RECORD SET |

• • • •

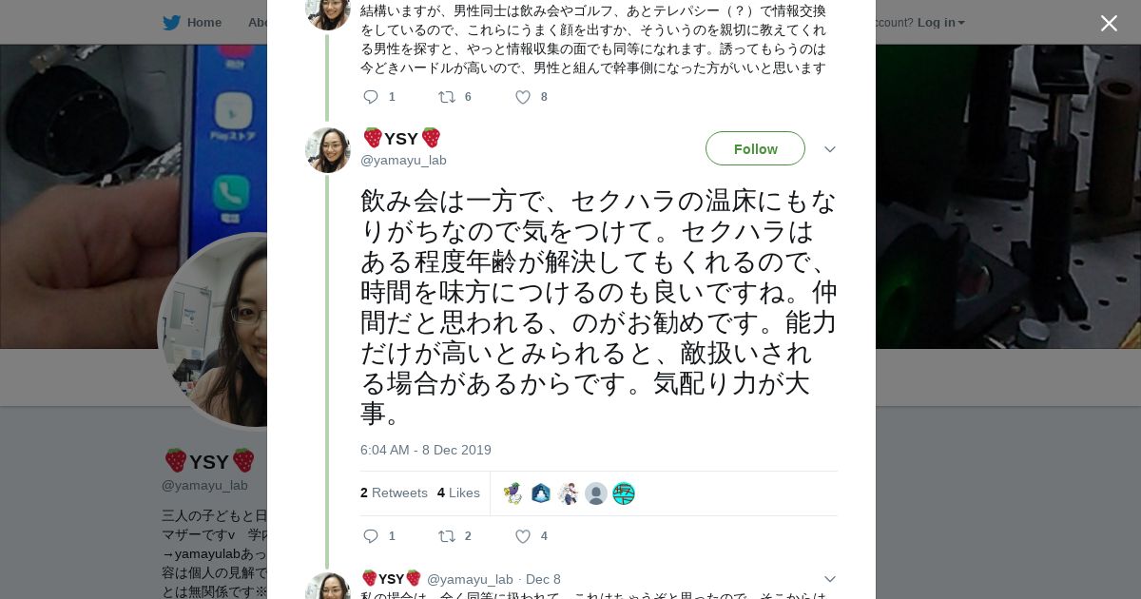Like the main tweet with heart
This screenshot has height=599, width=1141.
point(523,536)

• • • •

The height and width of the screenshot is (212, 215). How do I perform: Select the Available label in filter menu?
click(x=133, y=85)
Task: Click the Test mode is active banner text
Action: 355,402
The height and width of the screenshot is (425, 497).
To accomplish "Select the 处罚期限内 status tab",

• • • •

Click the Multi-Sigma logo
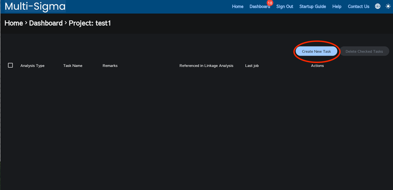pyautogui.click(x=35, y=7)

• • • •

INSTRUCTIONS TO FOLLOW | A word-for-word copy of the lines above from the one with "The height and width of the screenshot is (212, 215)." through the one with "the 处罚期限内 status", inclusive, is the only output wanted.

WRITTEN RESPONSE |
The height and width of the screenshot is (212, 215). How do I perform: Select the Available label in filter menu?
click(x=133, y=85)
Task: Click the Test mode is active banner text
Action: 355,402
The height and width of the screenshot is (425, 497).
To accomplish "Select the 处罚期限内 status tab",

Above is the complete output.